Bolsonaro foi ao Kremlin pedir a Putin garantias de oferta de fertilizantes e alguma estabilidade nos preços neste ano. Candidato à reeleição, qualquer acerto em Moscou seria um trunfo potencial junto à base de eleitores cuja vida depende dos rumos do agronegócio. Eles o sustentaram na campanha de 2018 e ainda o mantém na liderança nas maiores regiões agrícolas, segundo as mais recentes pesquisas.
Bolsonaro voltou sem garantias formais, mas assegurou aval político para a venda da fábrica de nitrogenados da Petrobras para Acron.
Putin, hábil como um espião treinado, aparentemente deixou Bolsonaro se convencer de que não invadiria a Ucrânia, apesar dos reiterados avisos públicos do governo americano sobre a iminência da invasão.
No domingo, a Rússia foi desligada do sistema financeiro global. Estão proibidos negócios com o Banco Central russo, o que impede a liquidação de contratos de compra e venda.
A guerra de Putin tornou inviáveis os negócios estrangeiros das empresas russas. Entre eles o da Acron com Petrobras para compra da fábrica inacabada de fertilizantes do Mato Grosso do Sul.
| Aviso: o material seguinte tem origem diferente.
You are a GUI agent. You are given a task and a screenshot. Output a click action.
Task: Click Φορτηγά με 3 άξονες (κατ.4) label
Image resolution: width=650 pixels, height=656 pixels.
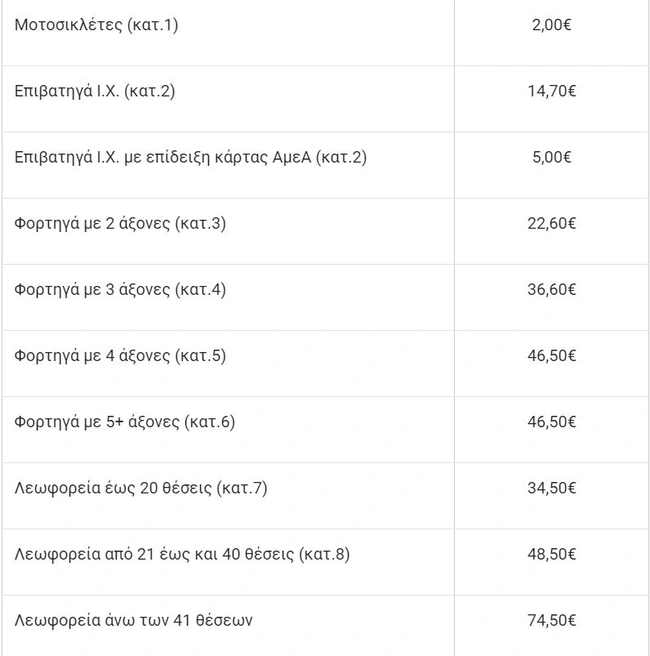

O mico bilionário permanece semi-edificado numa estrutura com reatores de amônia e ureia de 40 metros de altura e 671 toneladas de peso. Foram importados da China, atravessaram a última década estacionados numa área de Três Lagoas, à margem do rio Paraná, e têm futuro tão incerto quanto o de Putin e o da Ucrânia.